São Paulo, quarta-feira, 27 de setembro de 1995
Texto Anterior | Próximo Texto | Índice

Relator desfigura emenda do governo

GABRIELA WOLTHERS
DA SUCURSAL DE BRASÍLIA

A reforma administrativa defendida pelo Palácio do Planalto sofreu um golpe ontem, um dia após o presidente Fernando Henrique Cardoso ter anunciado um "pacto" com os 27 governadores para sua rápida aprovação no Congresso.
O relator da emenda na CCJ (Comissão de Constituição e Justiça), deputado Prisco Viana (PPB-BA), apontou oito inconstitucionalidades e oito erros jurídicos no texto enviado pelo governo.
Ele apresentou um parecer propondo 16 emendas ao texto. Caso sejam aprovadas pela comissão, elas irão desfigurar completamente a proposta original elaborada pelo ministro da Administração, Luiz Carlos Bresser Pereira. A votação está prevista para a próxima terça-feira.
Prisco considerou inconstitucional, por exemplo, o dispositivo que estabelecia que ninguém poderia receber remuneração, provento da inatividade ou pensão dos cofres públicos superior à remuneração do presidente da República.
Também estipulou que a flexibilização da estabilidade no emprego do funcionalismo só valerá para os servidores que forem admitidos após a promulgação da emenda constitucional -os que já estão empregados não poderão ser demitidos por insuficiência de desempenho ou excesso de quadro.
Esses artigos são considerados vitais pelos governadores, que querem diminuir os gastos com o funcionalismo público. Alagoas, por exemplo, consome 95% de suas receitas com servidores. Os Estados de São Paulo, Rio Grande do Norte e Goiás gastam 80%.
Informado do parecer, Bresser, que estava no ministério, reagiu. "É totalmente absurdo, a visão do relator é estritamente burocrática, é um absurdo ilógico", afirmou.
"Se isso for aprovado, acabou a emenda, vamos todos para a praia, porque ficará provado que o país não tem jeito", disse. "Tem que distinguir o direito adquirido do privilégio adquirido", completou.
"Os escravagistas afirmavam no século passado que a escravidão não poderia acabar, porque eles tinham direito adquirido sobre os escravos", argumentou o ministro.
Enquanto Bresser desabafava, os líderes governistas tentavam se recuperar do susto. "Temos que articular politicamente para preservar o texto", disse à tarde o líder do governo na Câmara, Luiz Carlos Santos (PMDB-SP), enquanto folheava o parecer de Prisco.
Ele iria se encontrar com FHC ontem à noite no Planalto para traçar uma estratégia com o objetivo de derrubar as emendas do relator. O desânimo só não era maior porque o governo havia obtido uma vitória horas antes na mesma CCJ.
Na manhã de ontem, o deputado Marcelo Déda (PT-SE) apresentou um requerimento para desmembrar em quatro a mesma emenda da reforma administrativa. Segundo o presidente da comissão, deputado Roberto Magalhães (PFL-PE), o desmembramento atrasaria em pelo menos 15 dias a tramitação da reforma.
O governo conseguiu impedir o fatiamento por 28 votos a 12. São esses mesmos votos que o Planalto pretende angariar para derrubar o parecer de Prisco. Nos bastidores, o governo avalia que o relator é um "criador de caso" e resolveu apresentar um parecer polêmico para aparecer na mídia.
O texto surpreendeu o próprio Déda. Após a leitura do parecer, ele foi ao microfone dizer que o relator deveria ser chamado daqui por diante de "Prisco Mãos de Tesoura", numa referência ao filme norte-americano "Edward Mãos de Tesoura".
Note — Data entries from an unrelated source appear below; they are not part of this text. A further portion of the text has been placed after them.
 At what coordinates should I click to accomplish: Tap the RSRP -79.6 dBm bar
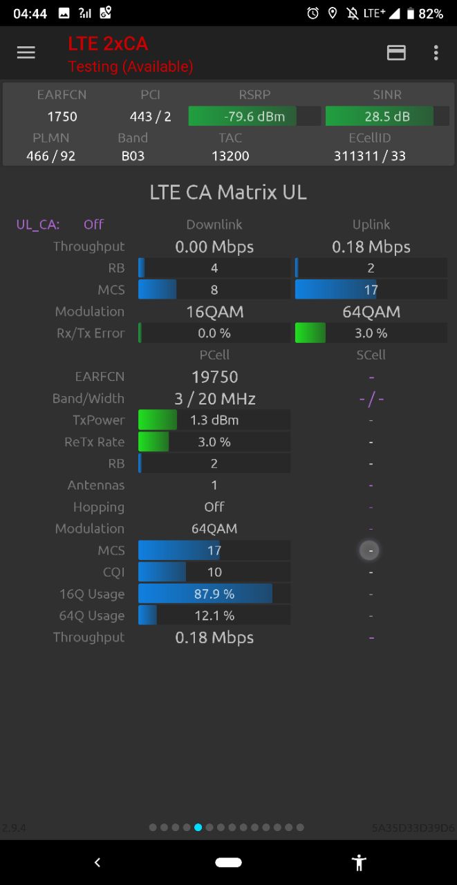click(254, 116)
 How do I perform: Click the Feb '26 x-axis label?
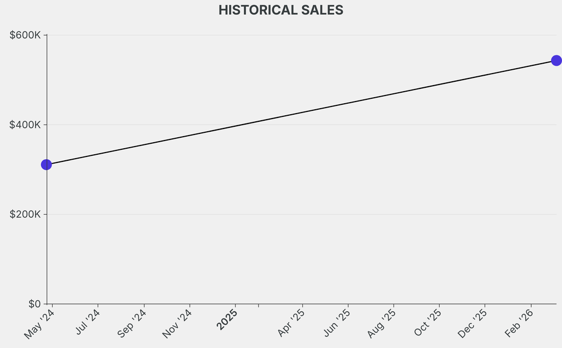tap(519, 323)
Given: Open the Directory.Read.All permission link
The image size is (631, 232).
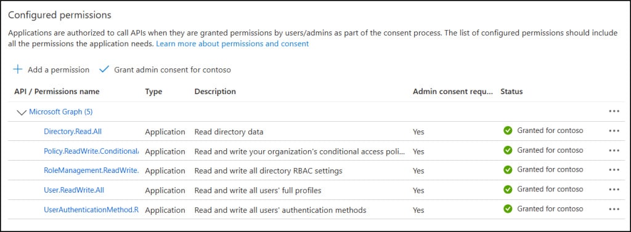Looking at the screenshot, I should coord(70,131).
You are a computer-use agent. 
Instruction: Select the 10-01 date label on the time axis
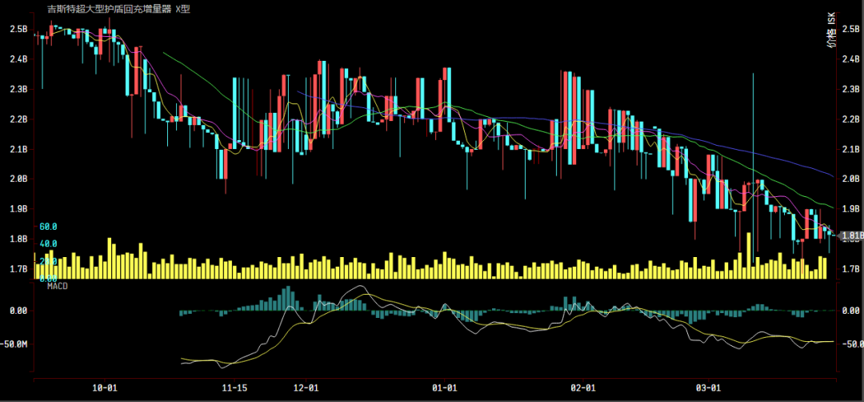106,388
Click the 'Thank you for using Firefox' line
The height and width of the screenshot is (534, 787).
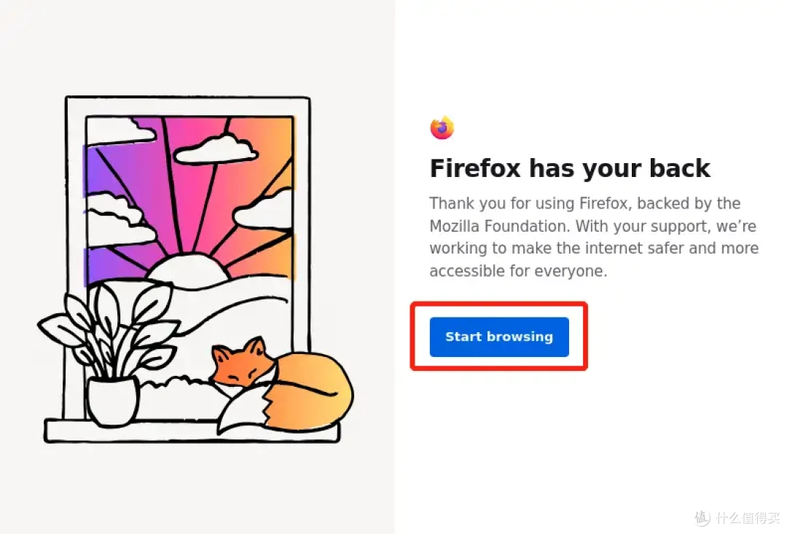(527, 203)
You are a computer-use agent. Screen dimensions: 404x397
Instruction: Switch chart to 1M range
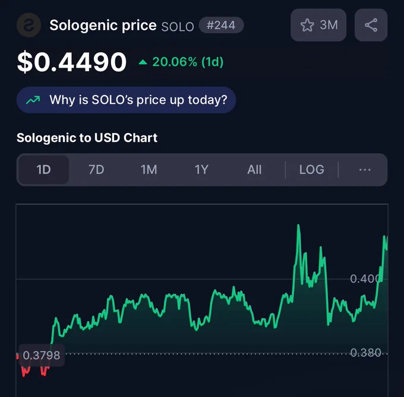[149, 170]
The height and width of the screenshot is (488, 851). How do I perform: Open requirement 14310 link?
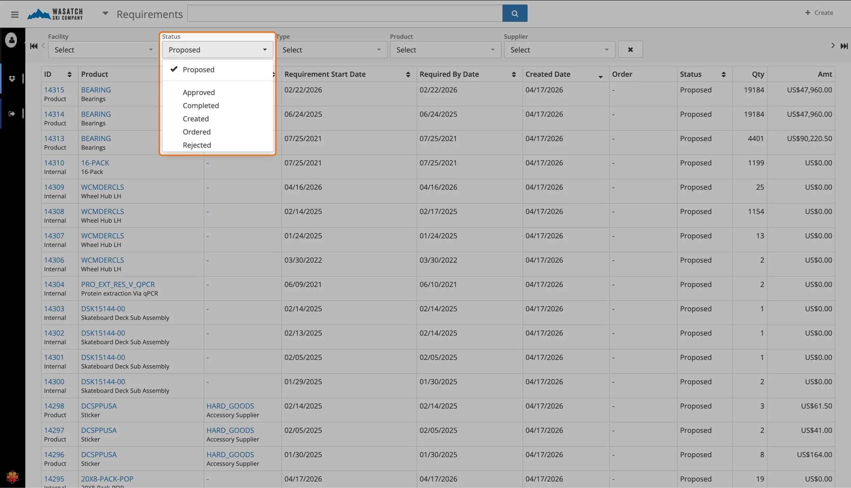coord(54,163)
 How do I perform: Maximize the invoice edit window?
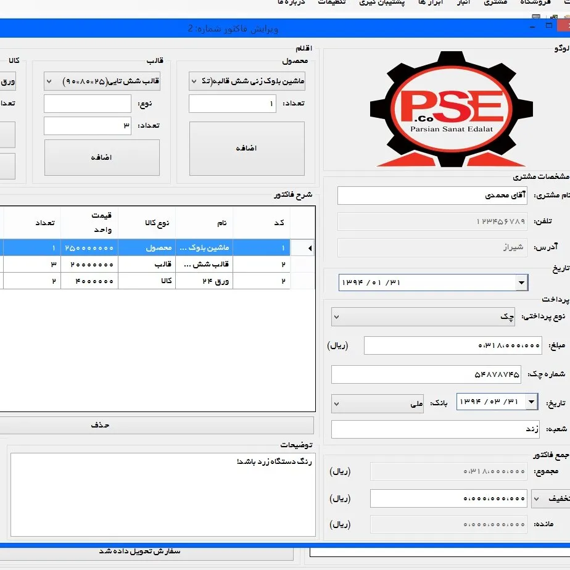pos(549,26)
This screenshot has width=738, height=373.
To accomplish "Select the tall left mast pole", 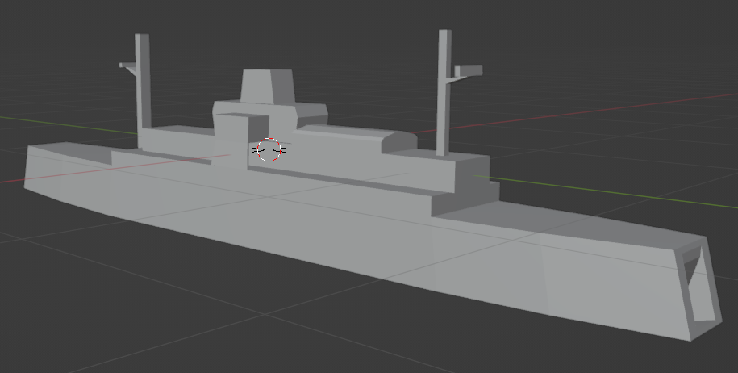I will (143, 82).
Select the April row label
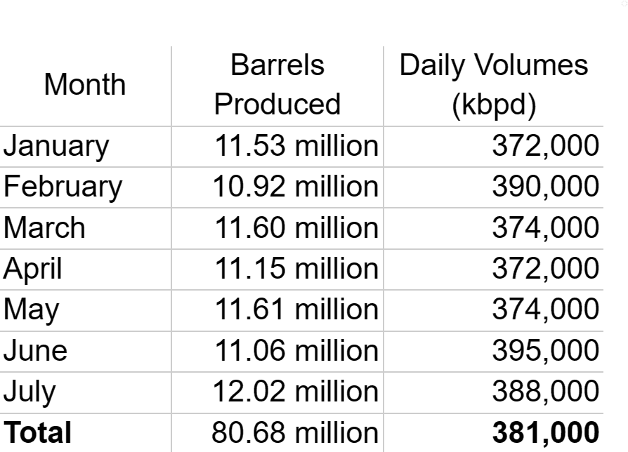This screenshot has height=452, width=628. tap(85, 270)
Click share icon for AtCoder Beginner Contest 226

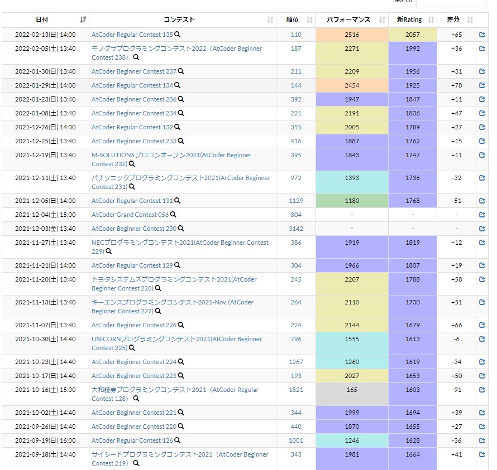click(482, 325)
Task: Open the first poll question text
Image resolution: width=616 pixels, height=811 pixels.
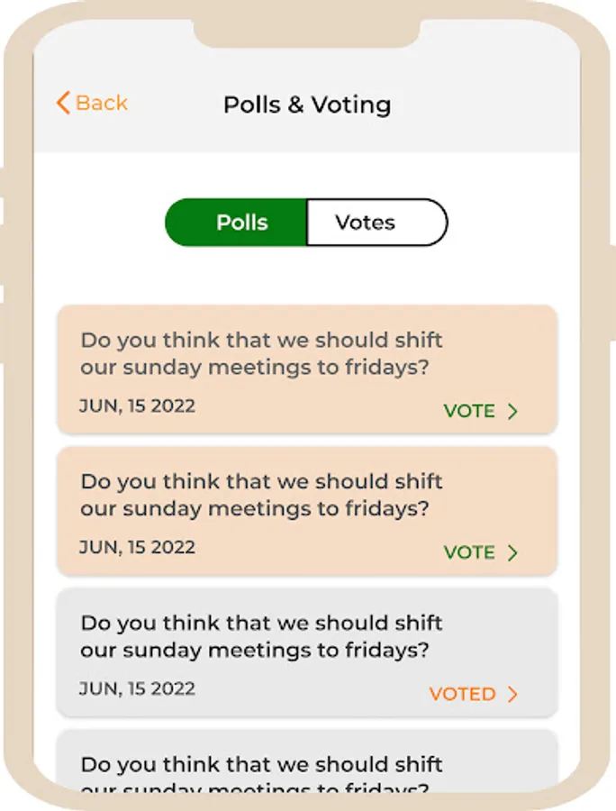Action: 261,353
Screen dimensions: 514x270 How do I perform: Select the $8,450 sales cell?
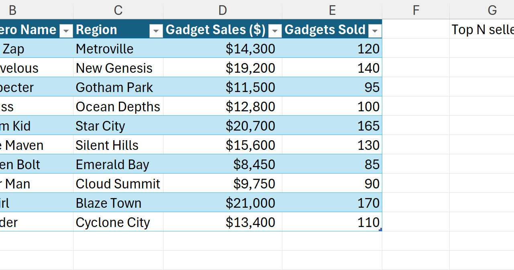(x=222, y=164)
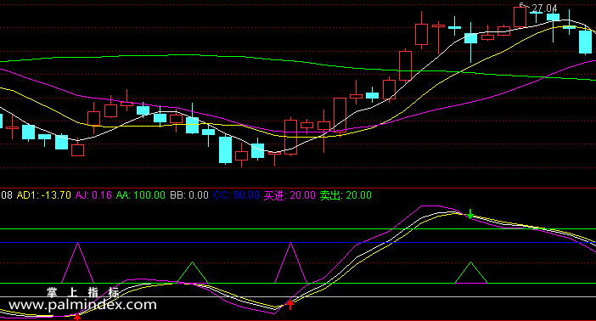This screenshot has width=596, height=321.
Task: Click the 掌上指标 watermark text
Action: (x=83, y=292)
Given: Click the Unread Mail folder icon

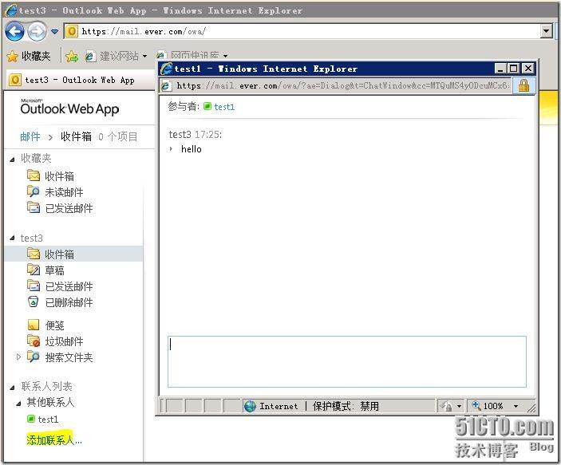Looking at the screenshot, I should click(x=34, y=192).
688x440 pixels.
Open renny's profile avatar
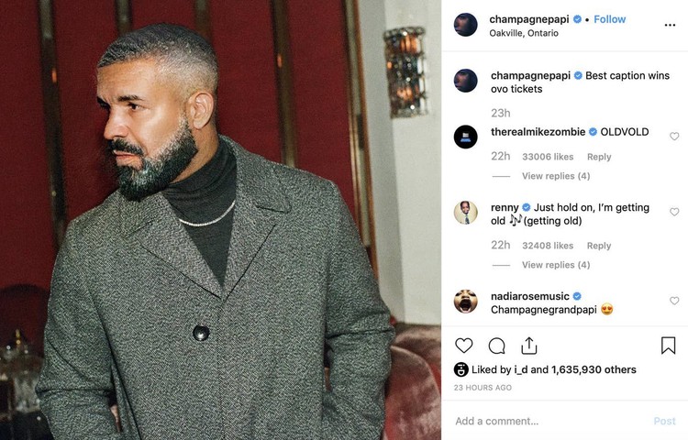pos(465,213)
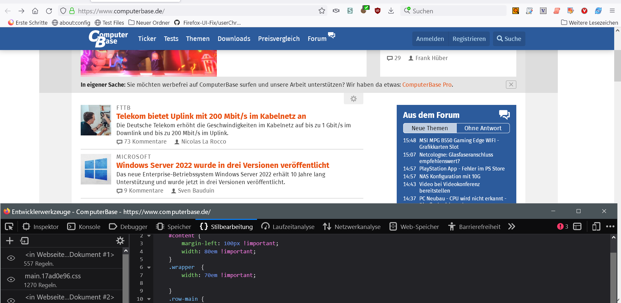Toggle visibility of main.17ad0e96.css stylesheet
The height and width of the screenshot is (303, 621).
tap(11, 280)
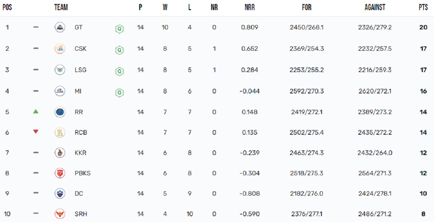Sort table by the NRR column header
The height and width of the screenshot is (222, 434).
click(x=250, y=7)
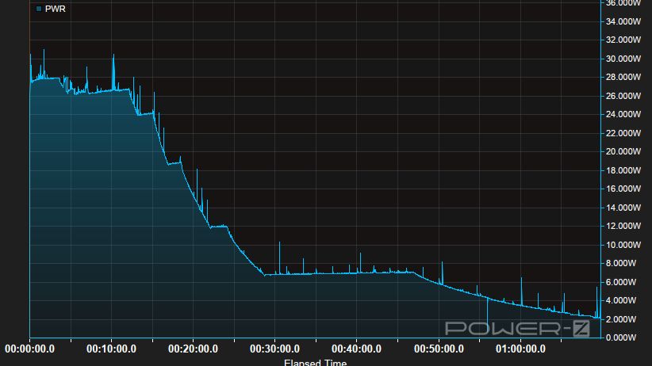Select the 00:50:00.0 time axis label

tap(438, 349)
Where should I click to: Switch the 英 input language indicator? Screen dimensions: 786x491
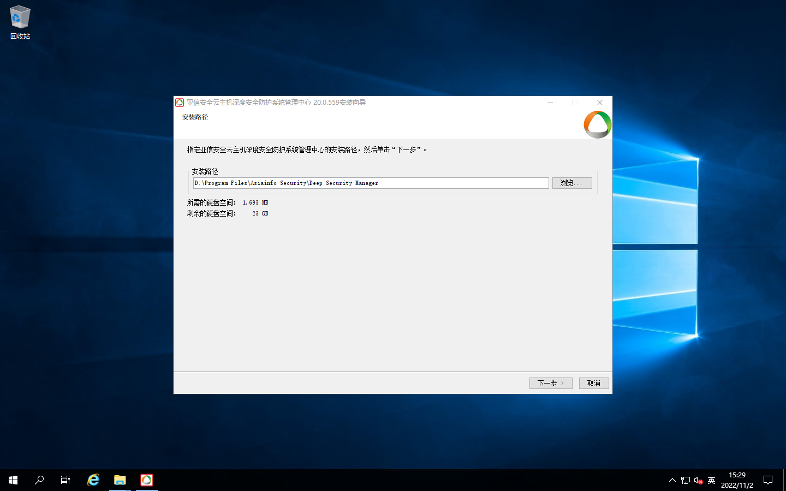click(x=711, y=480)
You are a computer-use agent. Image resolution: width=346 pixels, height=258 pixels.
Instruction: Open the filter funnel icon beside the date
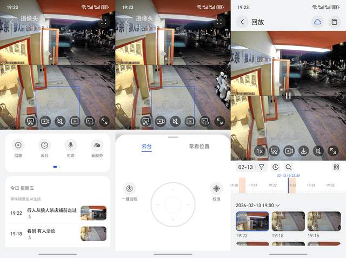pyautogui.click(x=262, y=168)
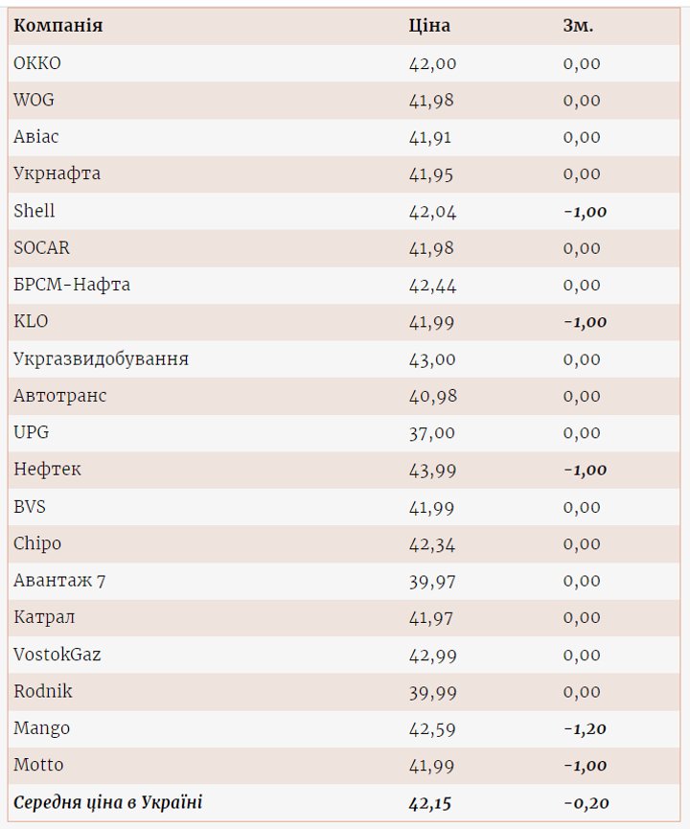Select the Укргазвидобування company name

[101, 359]
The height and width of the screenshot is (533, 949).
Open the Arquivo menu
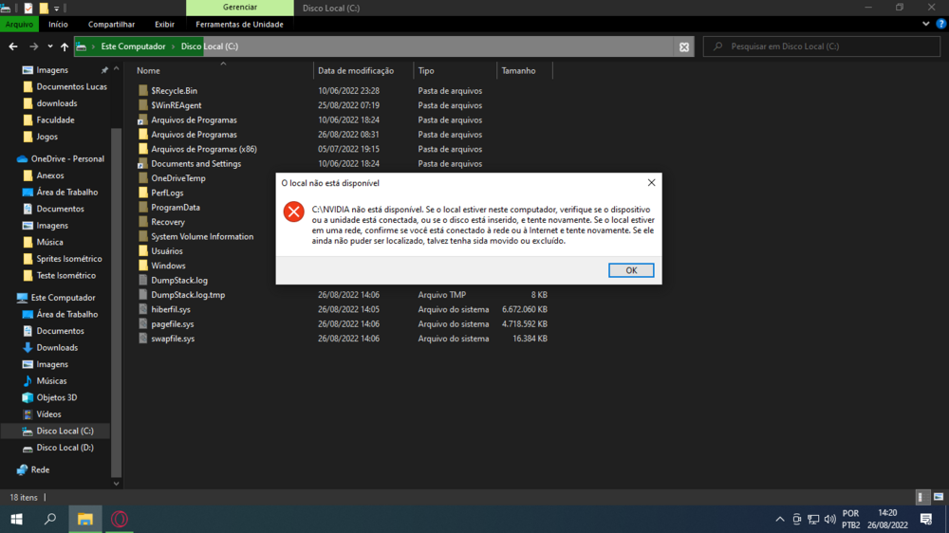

Texto Anterior: Congresso vai mudar proposta do governo
Próximo Texto: MUDANÇAS PROPOSTAS PELO RELATOR
Índice


Clique aqui para deixar comentários e sugestões para o ombudsman.


Copyright Empresa Folha da Manhã S/A. Todos os direitos reservados. É proibida a reprodução do conteúdo desta página em qualquer meio de comunicação, eletrônico ou impresso, sem autorização escrita da Folhapress.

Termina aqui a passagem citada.